Here is an excerpt from Wikipedia:

“Rickards was one of the first to say that the United States should return to a gold standard, which would be more stable than fiat money. Rickards believes that it is inevitable that the U.S. will return to a gold standard and says the question is whether the process of returning to the gold standard will be a smooth process with public debate, congressional hearings, commissions and government announcements that will enable markets to adjust or if it will be handled in a chaotic fashion with collateral damage, civil unrest and some sort of domestic military operations.

JAMES (JIM) RICKARDS

Rickards says currently, the U.S. is following the chaotic path. He says that a return to a gold standard would enable people to have confidence in the currency because they would know they could convert their paper money to gold at any time and the government would make payment and this would keep the system honest.

Rickards believes that on an open market, the price of gold would be around $7,000 an ounce. He says the target price is between $5,000 and $10,000 per troy ounce in current U.S. dollars.

Dr. Pinna says:

Think about it! The money printing has not stopped.

“In 1971, President Nixon imposed national price controls and took the United States off the gold standard, an extreme measure intended to end an ongoing currency war that had destroyed faith in the U.S. dollar.

Today we are engaged in a new currency war, and this time the consequences will be far worse than those that confronted Nixon.

Currency wars are one of the most destructive and feared outcomes in international economics. At best, they offer the sorry spectacle of countries’ stealing growth from their trading partners.

At worst, they degenerate into sequential bouts of inflation, recession, retaliation, and sometimes actual violence. Left unchecked, the next currency war could lead to a crisis worse than the panic of 2008.

Currency wars have happened before-twice in the last century alone-and they always end badly. Time and again, paper currencies have collapsed, assets have been frozen, gold has been confiscated, and capital controls have been imposed. And the next crash is overdue. Recent headlines about the debasement of the dollar, bailouts in Greece and Ireland, and Chinese currency manipulation are all indicators of the growing conflict.”

dollar

As James Rickards argues in Currency Wars, this is more than just a concern for economists and investors. The United States is facing serious threats to its national security, from clandestine gold purchases by China to the hidden agendas of sovereign wealth funds. Greater than any single threat is the very real danger of the collapse of the dollar itself.
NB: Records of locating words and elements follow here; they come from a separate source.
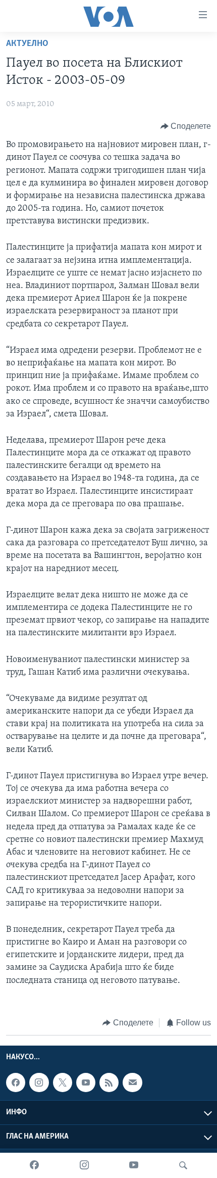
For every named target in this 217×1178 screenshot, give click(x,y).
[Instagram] (84, 1165)
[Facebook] (34, 1165)
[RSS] (109, 1082)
Baffling to many observers is the rank failure of economists to foresee or prevent the economic catastrophes of recent years. Not only have their theories failed to prevent calamity, they are making the currency wars worse. The U. S. Federal Reserve has engaged in the greatest gamble in the history of finance, a sustained effort to stimulate the economy by printing money on a trillion-dollar scale. Its solutions present hidden new dangers while resolving none of the current dilemmas.